El concepto de mueble ha cambiado drásticamente. Durante décadas, amueblar una casa significaba elegir piezas inmutables, sólidas y diseñadas para durar al menos cuarenta años.
Pero la realidad de las nuevas generaciones es muy diferente.
En Lynk, hemos investigado los hábitos de vivienda actuales y hemos llegado a una conclusión: ya no compramos muebles para llenar una casa para siempre, compramos muebles que se adapten a nuestra vida en cada momento.

Vivimos en la era de la «generación nómada«. Entre estudios, cambios de trabajo, el teletrabajo y el mercado del alquiler, un joven de entre 20 y 35 años puede mudarse una media de una vez cada dos años.
En este contexto, el mueble de madera maciza ha perdido su valor como posesión. Es una carga, pesado y difícil de mover. Aquí es donde el mueble desmontable deja de ser la alternativa «barata» para convertirse en la única opción viable. Necesitamos la ligereza, la flexibilidad y la modularidad que nos aportan los muebles de automontaje.
Otro problema surge con el tiempo: compras el mueble, lo montas (a menudo con dificultades) y el manual de instrucciones termina en la basura. Pero dos años después, te mudas.

Entonces empieza el caos. ¿Dónde están las instrucciones? ¿Cuál era el orden de los tornillos?

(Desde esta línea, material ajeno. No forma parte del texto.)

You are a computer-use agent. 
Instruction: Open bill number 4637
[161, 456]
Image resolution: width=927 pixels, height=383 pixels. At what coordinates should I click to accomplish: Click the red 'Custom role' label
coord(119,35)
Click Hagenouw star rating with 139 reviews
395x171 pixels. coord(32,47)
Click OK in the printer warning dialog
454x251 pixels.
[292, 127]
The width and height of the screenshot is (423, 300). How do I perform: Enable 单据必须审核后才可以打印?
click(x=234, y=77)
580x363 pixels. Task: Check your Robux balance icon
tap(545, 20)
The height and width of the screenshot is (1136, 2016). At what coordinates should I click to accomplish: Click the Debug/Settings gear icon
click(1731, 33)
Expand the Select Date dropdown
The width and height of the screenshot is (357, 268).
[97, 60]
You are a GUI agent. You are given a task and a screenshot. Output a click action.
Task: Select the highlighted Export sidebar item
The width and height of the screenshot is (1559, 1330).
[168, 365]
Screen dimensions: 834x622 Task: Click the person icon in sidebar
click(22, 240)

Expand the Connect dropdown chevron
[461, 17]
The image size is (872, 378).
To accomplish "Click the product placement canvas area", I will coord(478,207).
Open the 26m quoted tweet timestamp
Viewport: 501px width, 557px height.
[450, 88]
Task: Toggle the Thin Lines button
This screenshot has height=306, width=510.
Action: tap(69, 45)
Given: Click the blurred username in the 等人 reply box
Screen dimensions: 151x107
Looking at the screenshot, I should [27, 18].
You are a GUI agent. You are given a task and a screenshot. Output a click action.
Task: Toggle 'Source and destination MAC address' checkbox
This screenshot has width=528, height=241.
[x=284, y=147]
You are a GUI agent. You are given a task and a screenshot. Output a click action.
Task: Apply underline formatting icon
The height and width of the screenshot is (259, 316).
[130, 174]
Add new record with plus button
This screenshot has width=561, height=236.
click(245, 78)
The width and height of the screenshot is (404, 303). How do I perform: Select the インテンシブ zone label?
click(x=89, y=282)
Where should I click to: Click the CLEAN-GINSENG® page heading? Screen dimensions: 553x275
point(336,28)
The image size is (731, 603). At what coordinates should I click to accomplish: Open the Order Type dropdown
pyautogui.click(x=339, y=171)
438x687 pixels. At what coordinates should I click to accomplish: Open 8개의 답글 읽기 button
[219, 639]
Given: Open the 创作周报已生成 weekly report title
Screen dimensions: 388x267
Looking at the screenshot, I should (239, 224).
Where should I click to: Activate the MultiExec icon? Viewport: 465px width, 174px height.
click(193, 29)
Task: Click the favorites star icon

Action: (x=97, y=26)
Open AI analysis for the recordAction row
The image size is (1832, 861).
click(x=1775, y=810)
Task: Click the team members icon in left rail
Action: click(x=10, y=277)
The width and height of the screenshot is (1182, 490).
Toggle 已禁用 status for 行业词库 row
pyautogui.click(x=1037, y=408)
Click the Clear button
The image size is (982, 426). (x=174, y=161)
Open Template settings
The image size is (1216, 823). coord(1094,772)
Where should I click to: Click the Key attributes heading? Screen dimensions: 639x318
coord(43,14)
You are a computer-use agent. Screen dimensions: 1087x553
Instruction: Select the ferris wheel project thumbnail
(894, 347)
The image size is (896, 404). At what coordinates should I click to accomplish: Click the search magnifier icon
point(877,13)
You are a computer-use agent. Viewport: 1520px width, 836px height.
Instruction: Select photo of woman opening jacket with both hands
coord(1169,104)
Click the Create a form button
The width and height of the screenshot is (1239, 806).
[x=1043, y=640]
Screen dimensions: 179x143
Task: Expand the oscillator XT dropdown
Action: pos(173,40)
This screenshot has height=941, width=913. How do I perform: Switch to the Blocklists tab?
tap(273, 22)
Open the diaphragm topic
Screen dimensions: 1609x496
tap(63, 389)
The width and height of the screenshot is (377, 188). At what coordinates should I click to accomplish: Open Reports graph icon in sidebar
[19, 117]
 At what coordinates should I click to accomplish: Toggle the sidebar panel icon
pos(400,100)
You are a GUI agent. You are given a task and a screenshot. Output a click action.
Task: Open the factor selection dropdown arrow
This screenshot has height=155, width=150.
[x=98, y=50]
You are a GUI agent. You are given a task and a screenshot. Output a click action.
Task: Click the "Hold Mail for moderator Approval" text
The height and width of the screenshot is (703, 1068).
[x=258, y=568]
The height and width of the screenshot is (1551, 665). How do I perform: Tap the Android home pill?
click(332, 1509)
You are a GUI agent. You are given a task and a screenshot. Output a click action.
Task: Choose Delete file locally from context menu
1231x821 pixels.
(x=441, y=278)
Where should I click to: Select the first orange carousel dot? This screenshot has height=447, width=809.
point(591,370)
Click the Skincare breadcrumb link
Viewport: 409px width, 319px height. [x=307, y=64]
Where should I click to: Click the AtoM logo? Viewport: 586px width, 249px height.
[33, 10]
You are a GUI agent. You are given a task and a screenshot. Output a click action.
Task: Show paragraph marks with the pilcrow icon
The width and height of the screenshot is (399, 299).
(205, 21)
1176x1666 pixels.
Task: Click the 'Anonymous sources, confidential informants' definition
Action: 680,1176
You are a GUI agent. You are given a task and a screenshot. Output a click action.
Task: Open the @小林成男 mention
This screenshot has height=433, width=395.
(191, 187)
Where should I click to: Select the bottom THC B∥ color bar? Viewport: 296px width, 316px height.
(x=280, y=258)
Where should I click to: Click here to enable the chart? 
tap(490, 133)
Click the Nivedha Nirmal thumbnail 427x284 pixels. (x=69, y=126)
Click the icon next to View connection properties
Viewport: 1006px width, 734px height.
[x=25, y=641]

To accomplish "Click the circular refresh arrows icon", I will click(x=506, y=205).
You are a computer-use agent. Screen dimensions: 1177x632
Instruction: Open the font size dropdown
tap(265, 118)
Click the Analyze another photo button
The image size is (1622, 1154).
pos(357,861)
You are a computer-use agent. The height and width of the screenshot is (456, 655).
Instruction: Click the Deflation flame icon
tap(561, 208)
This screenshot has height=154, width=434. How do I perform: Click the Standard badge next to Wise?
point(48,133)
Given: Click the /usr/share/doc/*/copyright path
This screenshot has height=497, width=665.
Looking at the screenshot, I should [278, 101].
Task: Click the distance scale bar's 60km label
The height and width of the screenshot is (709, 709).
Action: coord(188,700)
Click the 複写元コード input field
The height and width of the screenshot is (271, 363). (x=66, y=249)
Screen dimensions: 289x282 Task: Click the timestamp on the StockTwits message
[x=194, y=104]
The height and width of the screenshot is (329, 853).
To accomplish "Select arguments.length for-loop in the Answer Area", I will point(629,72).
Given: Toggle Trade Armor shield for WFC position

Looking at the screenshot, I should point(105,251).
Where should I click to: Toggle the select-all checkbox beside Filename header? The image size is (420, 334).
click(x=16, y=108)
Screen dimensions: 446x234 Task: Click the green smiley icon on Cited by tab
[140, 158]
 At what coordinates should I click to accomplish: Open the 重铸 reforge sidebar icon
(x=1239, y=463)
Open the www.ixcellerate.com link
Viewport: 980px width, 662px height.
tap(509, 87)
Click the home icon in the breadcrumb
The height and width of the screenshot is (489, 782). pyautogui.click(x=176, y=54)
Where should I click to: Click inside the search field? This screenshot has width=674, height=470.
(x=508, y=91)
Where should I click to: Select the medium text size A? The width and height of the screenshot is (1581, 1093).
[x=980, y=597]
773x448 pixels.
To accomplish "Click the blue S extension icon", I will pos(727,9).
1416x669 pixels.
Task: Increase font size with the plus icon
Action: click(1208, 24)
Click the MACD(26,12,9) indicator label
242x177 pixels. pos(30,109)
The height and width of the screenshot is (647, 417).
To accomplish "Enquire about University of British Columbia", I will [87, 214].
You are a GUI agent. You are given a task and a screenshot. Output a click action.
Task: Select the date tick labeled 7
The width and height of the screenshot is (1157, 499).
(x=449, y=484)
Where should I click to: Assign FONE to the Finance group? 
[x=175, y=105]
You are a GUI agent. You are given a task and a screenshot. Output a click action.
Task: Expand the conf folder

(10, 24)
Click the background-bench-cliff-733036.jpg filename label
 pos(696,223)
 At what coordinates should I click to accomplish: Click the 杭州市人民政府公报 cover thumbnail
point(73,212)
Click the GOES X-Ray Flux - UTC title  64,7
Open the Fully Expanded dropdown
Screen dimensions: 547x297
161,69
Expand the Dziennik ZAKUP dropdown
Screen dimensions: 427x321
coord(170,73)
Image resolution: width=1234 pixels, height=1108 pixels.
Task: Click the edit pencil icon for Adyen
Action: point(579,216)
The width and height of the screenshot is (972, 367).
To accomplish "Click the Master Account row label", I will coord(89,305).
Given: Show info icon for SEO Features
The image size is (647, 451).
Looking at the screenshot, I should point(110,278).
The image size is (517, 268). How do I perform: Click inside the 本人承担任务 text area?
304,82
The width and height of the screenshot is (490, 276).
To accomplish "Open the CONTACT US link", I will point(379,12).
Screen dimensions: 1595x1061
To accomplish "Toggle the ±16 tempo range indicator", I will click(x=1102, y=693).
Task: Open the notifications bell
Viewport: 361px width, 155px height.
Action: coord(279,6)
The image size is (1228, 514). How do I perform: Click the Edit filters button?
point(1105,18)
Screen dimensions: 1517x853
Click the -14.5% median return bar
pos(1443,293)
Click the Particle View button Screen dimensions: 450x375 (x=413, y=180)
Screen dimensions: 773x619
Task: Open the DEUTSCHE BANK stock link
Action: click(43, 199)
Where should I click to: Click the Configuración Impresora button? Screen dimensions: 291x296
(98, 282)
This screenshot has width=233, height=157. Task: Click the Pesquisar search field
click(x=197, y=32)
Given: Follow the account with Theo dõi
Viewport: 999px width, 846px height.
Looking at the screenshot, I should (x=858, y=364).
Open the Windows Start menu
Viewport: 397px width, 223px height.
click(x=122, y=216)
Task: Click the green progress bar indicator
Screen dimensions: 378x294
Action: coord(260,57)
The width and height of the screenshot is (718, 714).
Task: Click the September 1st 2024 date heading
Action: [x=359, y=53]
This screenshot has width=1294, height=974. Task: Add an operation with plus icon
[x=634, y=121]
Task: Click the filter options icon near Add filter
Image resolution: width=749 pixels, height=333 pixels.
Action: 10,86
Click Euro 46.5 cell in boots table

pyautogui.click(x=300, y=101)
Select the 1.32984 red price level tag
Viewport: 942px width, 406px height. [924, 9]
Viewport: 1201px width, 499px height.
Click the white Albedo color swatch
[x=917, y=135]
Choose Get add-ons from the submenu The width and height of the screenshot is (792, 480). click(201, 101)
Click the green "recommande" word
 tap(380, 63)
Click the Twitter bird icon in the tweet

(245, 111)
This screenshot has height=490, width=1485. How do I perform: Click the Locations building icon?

Al final, muchos de estos muebles acaban en la basura o mal montados en la nueva casa. En el peor de los casos, necesitas muebles nuevos en cada casa.
Aquí es donde nuestra visión con Skäply cobra todo el sentido. Nuestra solución no es solo una herramienta para el día de la compra, sino un acompañante para la vida útil del producto. Los manuales interactivos en 3D están accesibles en todo momento, eliminando la dependencia del papel y el caos de cada mudanza.
Queremos que tus muebles sean tan flexibles como tú. Que cambiar de casa no signifique tener que comprar todo de nuevo. En un mundo nómada, la verdadera herramienta es la información accesible.